ROMA – ''Sono venuto qui per portare il sostegno italiano a Israele, in un momento dificile, anche con il contributo europeo'': Silvio Berlusconi (nella foto) è a Gerusalemme, dopo aver partecipato nel primo pomeriggio al vertice di Sharm el Sheikh tra l'Egitto e i Paesi europei sulla crisi di Gaza.
Il presidente del Consiglio arriva in Israele intorno alle 21 ore locali e prima di partecipare a una cena, ospite del primo ministro israeliano Ehud Olmert, si ferma a fare il punto della situazione sulla questione mediorientale.
Il Cavaliere assicura che l'Italia ''è al vicina'' a Israele, che sta attraversando un momento complicato. Il premier ricorda che è stato proprio il nostro Paese, ''durante la presidenza italiana del semestre Ue, a proporre e ottenere che Hamas venisse inserita nella lista del terrorismo internazionale''.
La vicinanza dell'Italia al governo di Tel Aviv è dimostrata anche, rimarca il presidente del Consiglio, dai ''vari progetti di assistenza umanitaria che abbiamo presentato. Da anni – spiega Berlusconi – propongo e continuo a promuovere un Piano Marshall di ricostruzione economica per l'area''.
Quindi ribadisce: ''Siamo al fianco di Isralee anche con la presenza dei 2.500 militari Unifil, che sono a garantire la sicurezza nella frontiera a nord con il Libano''.
Berlusconi ribadisce poi che domani il ministro degli Esteri, Franco Frattini, arriverà in Israele portando un primo convoglio di aiuti umanitari.
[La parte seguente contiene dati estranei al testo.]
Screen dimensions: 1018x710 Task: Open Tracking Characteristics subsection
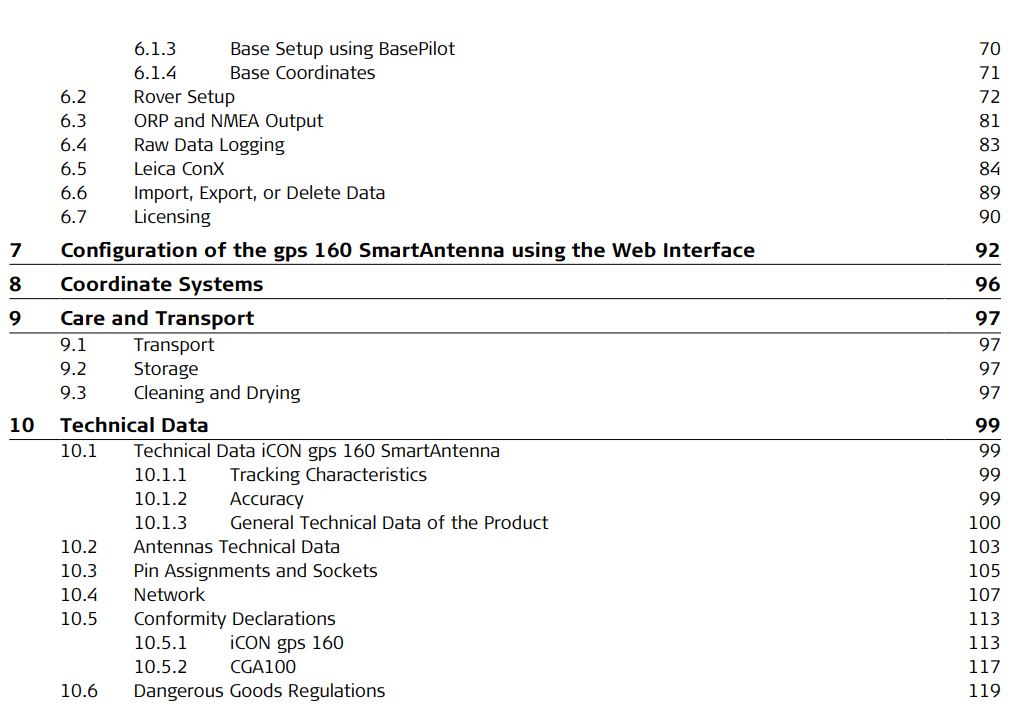(328, 475)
E ancora: ''Noi siamo pronti a contribuire anche per bloccare il contrabbando di armi''.
La riunione di questa sera a Gerusalemme, vede protagonisti non solo Olmert e Berlusconi ma anche gli altri leader europei: il presidente francese Sarkozy, il cancelliere tedesco Angela Merkel e il primo ministro Gordon Brown.